# 保存済みデータ:
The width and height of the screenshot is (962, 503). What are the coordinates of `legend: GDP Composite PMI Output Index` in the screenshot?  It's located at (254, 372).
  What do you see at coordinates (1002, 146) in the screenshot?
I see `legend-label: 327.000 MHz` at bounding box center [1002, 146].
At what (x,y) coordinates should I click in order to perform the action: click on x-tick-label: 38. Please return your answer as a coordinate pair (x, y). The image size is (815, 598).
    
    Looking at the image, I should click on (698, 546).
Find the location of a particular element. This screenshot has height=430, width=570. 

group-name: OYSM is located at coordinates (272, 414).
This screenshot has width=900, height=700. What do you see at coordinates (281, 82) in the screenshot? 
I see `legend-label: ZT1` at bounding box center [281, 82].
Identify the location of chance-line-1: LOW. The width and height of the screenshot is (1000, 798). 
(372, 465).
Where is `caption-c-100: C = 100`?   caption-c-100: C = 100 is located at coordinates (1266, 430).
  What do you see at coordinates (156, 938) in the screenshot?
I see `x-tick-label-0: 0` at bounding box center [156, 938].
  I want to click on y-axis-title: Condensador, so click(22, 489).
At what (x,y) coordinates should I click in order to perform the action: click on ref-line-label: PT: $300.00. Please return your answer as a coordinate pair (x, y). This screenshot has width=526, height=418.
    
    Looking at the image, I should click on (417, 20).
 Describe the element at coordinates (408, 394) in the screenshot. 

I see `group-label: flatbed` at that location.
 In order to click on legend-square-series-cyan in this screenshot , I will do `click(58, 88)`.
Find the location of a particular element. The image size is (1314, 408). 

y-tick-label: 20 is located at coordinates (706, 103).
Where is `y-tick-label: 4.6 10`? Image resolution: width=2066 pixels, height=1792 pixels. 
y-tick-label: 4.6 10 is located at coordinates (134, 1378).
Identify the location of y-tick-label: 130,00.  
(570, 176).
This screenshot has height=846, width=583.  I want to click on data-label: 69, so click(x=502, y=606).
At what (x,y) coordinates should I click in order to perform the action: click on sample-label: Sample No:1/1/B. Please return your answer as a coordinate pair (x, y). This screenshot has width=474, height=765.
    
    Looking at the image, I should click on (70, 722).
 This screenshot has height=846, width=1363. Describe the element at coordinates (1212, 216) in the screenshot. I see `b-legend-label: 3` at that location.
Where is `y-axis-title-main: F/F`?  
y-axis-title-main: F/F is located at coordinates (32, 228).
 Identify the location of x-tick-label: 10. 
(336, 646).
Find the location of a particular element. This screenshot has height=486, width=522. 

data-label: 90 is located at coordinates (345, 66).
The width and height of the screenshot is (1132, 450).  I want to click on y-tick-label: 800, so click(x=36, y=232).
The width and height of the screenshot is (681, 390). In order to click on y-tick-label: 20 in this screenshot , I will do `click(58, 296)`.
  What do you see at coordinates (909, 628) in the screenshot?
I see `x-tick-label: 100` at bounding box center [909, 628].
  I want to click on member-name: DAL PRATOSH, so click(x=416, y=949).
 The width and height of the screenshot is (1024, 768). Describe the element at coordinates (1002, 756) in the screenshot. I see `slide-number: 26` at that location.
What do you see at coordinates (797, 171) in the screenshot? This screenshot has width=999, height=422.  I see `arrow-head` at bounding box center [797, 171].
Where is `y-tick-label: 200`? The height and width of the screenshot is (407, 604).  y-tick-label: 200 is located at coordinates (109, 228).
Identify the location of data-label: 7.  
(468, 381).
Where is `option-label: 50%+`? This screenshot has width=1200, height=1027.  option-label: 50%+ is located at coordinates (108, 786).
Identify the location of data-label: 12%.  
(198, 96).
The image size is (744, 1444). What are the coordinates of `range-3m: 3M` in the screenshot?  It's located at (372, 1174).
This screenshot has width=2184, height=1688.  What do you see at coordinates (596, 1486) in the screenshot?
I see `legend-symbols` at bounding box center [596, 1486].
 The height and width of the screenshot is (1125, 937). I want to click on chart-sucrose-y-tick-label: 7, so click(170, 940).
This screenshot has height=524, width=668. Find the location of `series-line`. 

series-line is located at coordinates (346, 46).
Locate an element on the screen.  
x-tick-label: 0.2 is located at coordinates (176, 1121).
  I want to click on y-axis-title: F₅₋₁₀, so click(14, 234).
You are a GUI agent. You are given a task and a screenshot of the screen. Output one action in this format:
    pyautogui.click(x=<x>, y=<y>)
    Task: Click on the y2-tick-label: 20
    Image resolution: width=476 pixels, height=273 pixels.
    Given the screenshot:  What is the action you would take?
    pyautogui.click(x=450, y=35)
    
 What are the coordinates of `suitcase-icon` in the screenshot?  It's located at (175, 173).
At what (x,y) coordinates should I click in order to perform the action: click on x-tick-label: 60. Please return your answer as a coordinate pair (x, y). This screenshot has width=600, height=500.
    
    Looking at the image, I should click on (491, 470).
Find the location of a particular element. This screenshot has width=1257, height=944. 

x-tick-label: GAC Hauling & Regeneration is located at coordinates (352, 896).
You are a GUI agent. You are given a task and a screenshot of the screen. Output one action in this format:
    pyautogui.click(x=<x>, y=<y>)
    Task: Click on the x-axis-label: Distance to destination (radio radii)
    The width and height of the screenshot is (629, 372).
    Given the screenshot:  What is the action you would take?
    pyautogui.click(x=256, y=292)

# 取り組む課題:
上の資料を最初から最後まで、一字一句変えずにもう一度書き出してもらえますか？

# この課題の解答:
The width and height of the screenshot is (962, 503). What are the coordinates of `legend: GDP Composite PMI Output Index` in the screenshot?  It's located at (254, 372).
  What do you see at coordinates (1002, 146) in the screenshot?
I see `legend-label: 327.000 MHz` at bounding box center [1002, 146].
At what (x,y) coordinates should I click in order to perform the action: click on x-tick-label: 38. Please return your answer as a coordinate pair (x, y). The image size is (815, 598).
    
    Looking at the image, I should click on (698, 546).
Find the location of a particular element. This screenshot has height=430, width=570. 

group-name: OYSM is located at coordinates (272, 414).
This screenshot has width=900, height=700. What do you see at coordinates (281, 82) in the screenshot? 
I see `legend-label: ZT1` at bounding box center [281, 82].
Identify the location of chance-line-1: LOW. The width and height of the screenshot is (1000, 798). 
(372, 465).
Where is `caption-c-100: C = 100`?   caption-c-100: C = 100 is located at coordinates (1266, 430).
  What do you see at coordinates (156, 938) in the screenshot?
I see `x-tick-label-0: 0` at bounding box center [156, 938].
  I want to click on y-axis-title: Condensador, so click(22, 489).
At what (x,y) coordinates should I click in order to perform the action: click on ref-line-label: PT: $300.00. Please return your answer as a coordinate pair (x, y). This screenshot has width=526, height=418.
    
    Looking at the image, I should click on (417, 20).
 Describe the element at coordinates (408, 394) in the screenshot. 

I see `group-label: flatbed` at that location.
 In order to click on legend-square-series-cyan in this screenshot , I will do `click(58, 88)`.
Find the location of a particular element. The image size is (1314, 408). 

y-tick-label: 20 is located at coordinates (706, 103).
Where is `y-tick-label: 4.6 10`? Image resolution: width=2066 pixels, height=1792 pixels. 
y-tick-label: 4.6 10 is located at coordinates (134, 1378).
Identify the location of y-tick-label: 130,00.  
(570, 176).
This screenshot has height=846, width=583.  I want to click on data-label: 69, so click(x=502, y=606).
At what (x,y) coordinates should I click in order to perform the action: click on sample-label: Sample No:1/1/B. Please return your answer as a coordinate pair (x, y). This screenshot has width=474, height=765.
    
    Looking at the image, I should click on (70, 722).
 This screenshot has height=846, width=1363. Describe the element at coordinates (1212, 216) in the screenshot. I see `b-legend-label: 3` at that location.
Where is `y-axis-title-main: F/F`?  
y-axis-title-main: F/F is located at coordinates (32, 228).
 Identify the location of x-tick-label: 10. 
(336, 646).
Find the location of a particular element. This screenshot has height=486, width=522. 

data-label: 90 is located at coordinates (345, 66).
The width and height of the screenshot is (1132, 450).  I want to click on y-tick-label: 800, so click(x=36, y=232).
The width and height of the screenshot is (681, 390). In order to click on y-tick-label: 20 in this screenshot , I will do `click(58, 296)`.
  What do you see at coordinates (909, 628) in the screenshot?
I see `x-tick-label: 100` at bounding box center [909, 628].
  I want to click on member-name: DAL PRATOSH, so click(x=416, y=949).
 The width and height of the screenshot is (1024, 768). Describe the element at coordinates (1002, 756) in the screenshot. I see `slide-number: 26` at that location.
What do you see at coordinates (797, 171) in the screenshot? This screenshot has width=999, height=422.  I see `arrow-head` at bounding box center [797, 171].
Where is `y-tick-label: 200`? The height and width of the screenshot is (407, 604).  y-tick-label: 200 is located at coordinates (109, 228).
Identify the location of data-label: 7.  
(468, 381).
Where is `option-label: 50%+`? This screenshot has width=1200, height=1027.  option-label: 50%+ is located at coordinates (108, 786).
Identify the location of data-label: 12%.  
(198, 96).
The image size is (744, 1444). What are the coordinates of `range-3m: 3M` in the screenshot?  It's located at (372, 1174).
This screenshot has width=2184, height=1688.  What do you see at coordinates (596, 1486) in the screenshot?
I see `legend-symbols` at bounding box center [596, 1486].
 The height and width of the screenshot is (1125, 937). I want to click on chart-sucrose-y-tick-label: 7, so click(170, 940).
This screenshot has height=524, width=668. Find the location of `series-line`. 

series-line is located at coordinates (346, 46).
Locate an element on the screen.  
x-tick-label: 0.2 is located at coordinates (176, 1121).
  I want to click on y-axis-title: F₅₋₁₀, so click(14, 234).
You are a GUI agent. You are given a task and a screenshot of the screen. Output one action in this format:
    pyautogui.click(x=<x>, y=<y>)
    Task: Click on the y2-tick-label: 20
    Image resolution: width=476 pixels, height=273 pixels.
    Given the screenshot:  What is the action you would take?
    pyautogui.click(x=450, y=35)
    
 What are the coordinates of `suitcase-icon` in the screenshot?  It's located at (175, 173).
At what (x,y) coordinates should I click in order to perform the action: click on x-tick-label: 60. Please return your answer as a coordinate pair (x, y). This screenshot has width=600, height=500.
    
    Looking at the image, I should click on (491, 470).
Find the location of a particular element. This screenshot has width=1257, height=944. 

x-tick-label: GAC Hauling & Regeneration is located at coordinates (352, 896).
You are a GUI agent. You are given a task and a screenshot of the screen. Output one action in this format:
    pyautogui.click(x=<x>, y=<y>)
    Task: Click on the x-axis-label: Distance to destination (radio radii)
    The width and height of the screenshot is (629, 372).
    Given the screenshot:  What is the action you would take?
    pyautogui.click(x=256, y=292)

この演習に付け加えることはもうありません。